(Extracted material Opens)
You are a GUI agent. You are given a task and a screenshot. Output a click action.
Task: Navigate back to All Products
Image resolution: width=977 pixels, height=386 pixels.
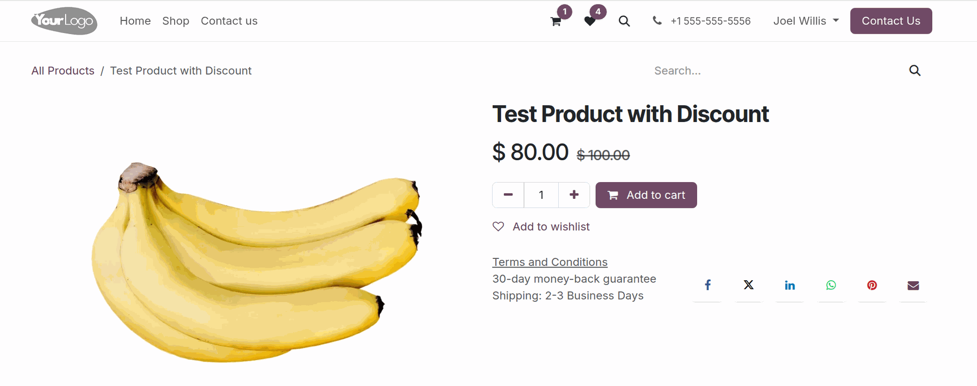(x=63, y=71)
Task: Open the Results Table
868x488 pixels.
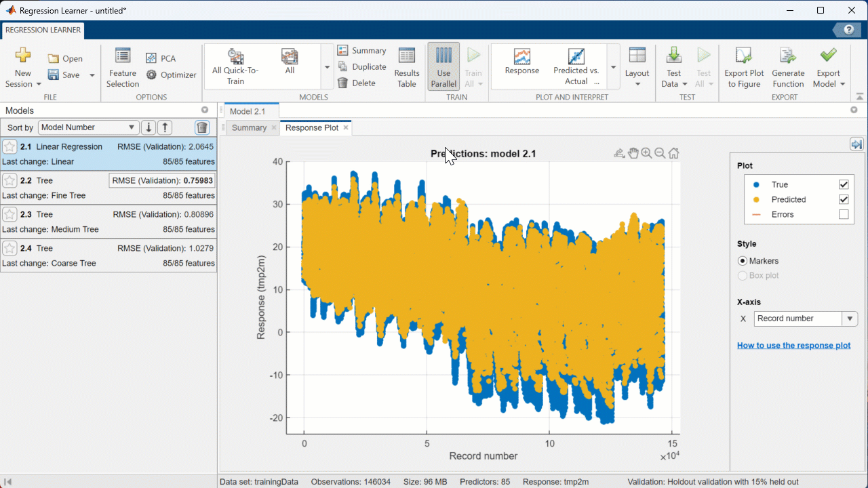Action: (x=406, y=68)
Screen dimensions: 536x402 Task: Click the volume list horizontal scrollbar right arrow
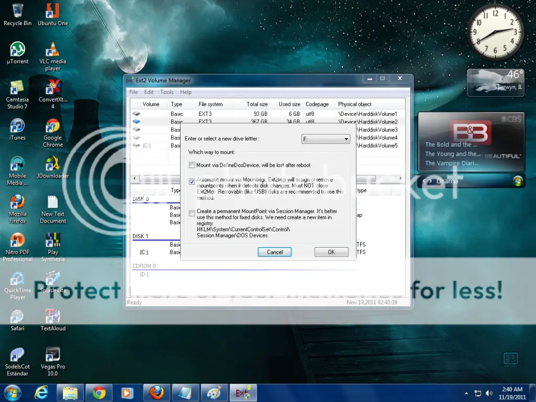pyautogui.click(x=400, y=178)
(Extracted material Closes)
→ **What you are asked to do**: Beginning with the line that has "Task: Open the Results Table", repeat each remaining line of the data above word for word, keeping pictures out.

→ **Finished exercise**:
Task: Open the Results Table
868x488 pixels.
Action: (x=406, y=68)
Screen dimensions: 536x402 Task: Click the volume list horizontal scrollbar right arrow
pyautogui.click(x=400, y=178)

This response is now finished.